Let's create another `xarray.Dataset` of latitude / longitude points that here correspond to a trajectory on the sphere.

In [None]:
ds_trajectory = xr.Dataset({
    'latitude': ('trajectory', np.linspace(-10, 40, 30)),
    'longitude': ('trajectory', np.linspace(-150, 150, 30))
})

ds_trajectory

We can use `xarray.Dataset.xoak.sel()` to select the mesh points that are the closest to the trajectory vertices. It works very much like `xarray.Dataset.sel()` and returns another Dataset with the selection.

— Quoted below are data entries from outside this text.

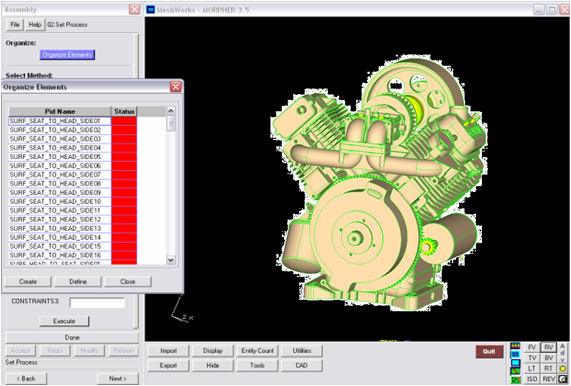This screenshot has height=386, width=571.
Task: Click the black and white sphere icon
Action: click(x=563, y=379)
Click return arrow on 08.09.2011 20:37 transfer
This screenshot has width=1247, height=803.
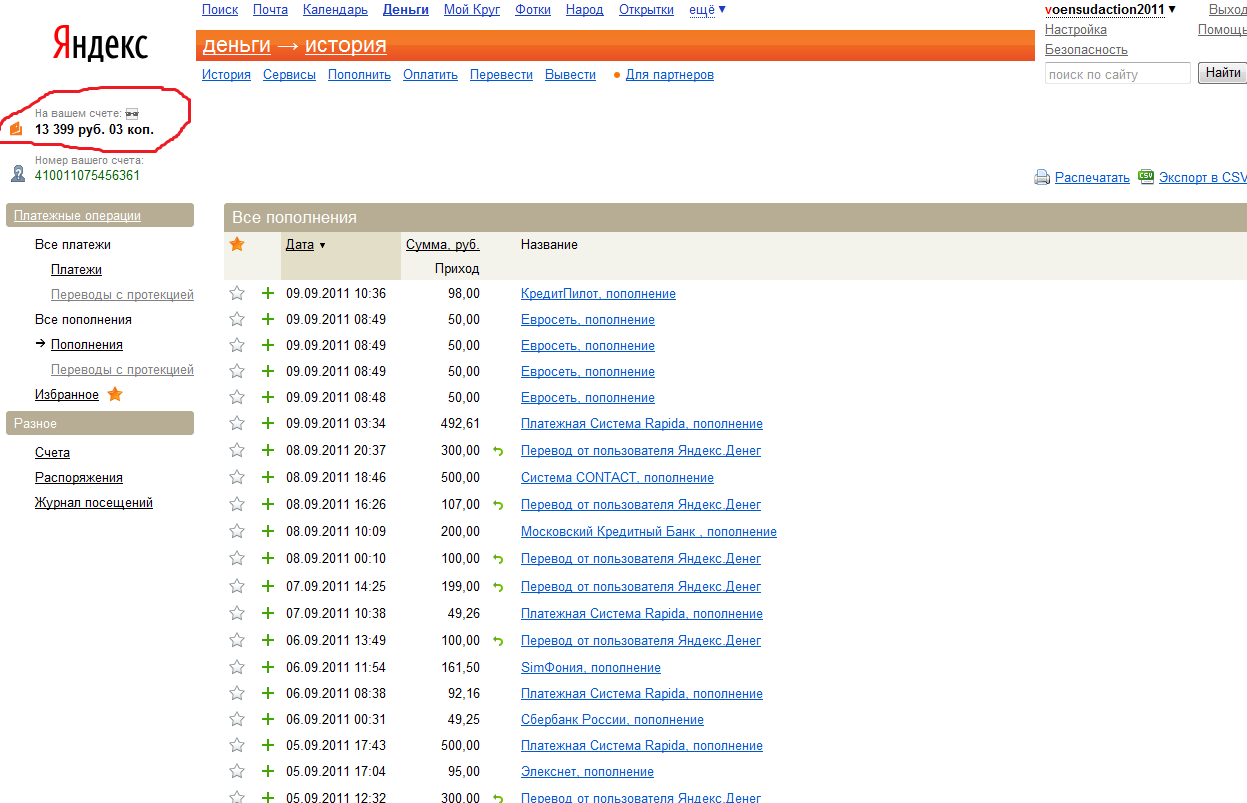tap(498, 451)
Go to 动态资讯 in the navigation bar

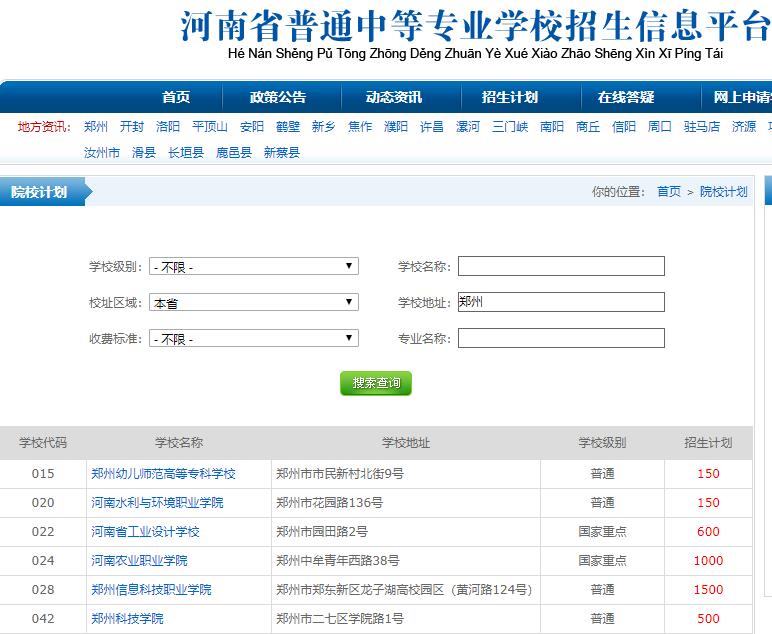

Like for `xarray.Dataset.xoak.set_index()`, it is important here that all indexer coordinates (`latitude` and `longitude` in this example) have the exact same dimensions (here `'trajectory'`). Indexers must be given for each coordinate used to build the index above, (here `latitude` for `lat` and `longitude` for `lon`). 

In [None]:
ds_selection = ds_mesh.xoak.sel(
    lat=ds_trajectory.latitude,
    lon=ds_trajectory.longitude
)

ds_selection

Let's plot the trajectory vertices (black dots) and the resulting selection (dots colored by the `field` values):

In [None]:
ds_trajectory.plot.scatter(x='longitude', y='latitude', c='k', alpha=0.7);
ds_selection.plot.scatter(x='lon', y='lat', hue='field', alpha=0.9);

Xoak also supports providing coordinates with an arbitrary number of dimensions as indexers, like in the example below with vertices of another mesh on the sphere. 

In [None]:
ds_mesh2 = xr.Dataset({
    'latitude': (('x', 'y'), np.random.uniform(-90, 90, size=(10, 10))),
    'longitude': (('x', 'y'), np.random.uniform(-180, 180, size=(10, 10)))
})

ds_selection = ds_mesh.xoak.sel(
    lat=ds_mesh2.latitude,
    lon=ds_mesh2.longitude
)

ds_selection

In [None]:
ds_mesh2.plot.scatter(x='longitude', y='latitude', c='k', alpha=0.7);
ds_selection.plot.scatter(x='lon', y='lat', hue='field', alpha=0.9);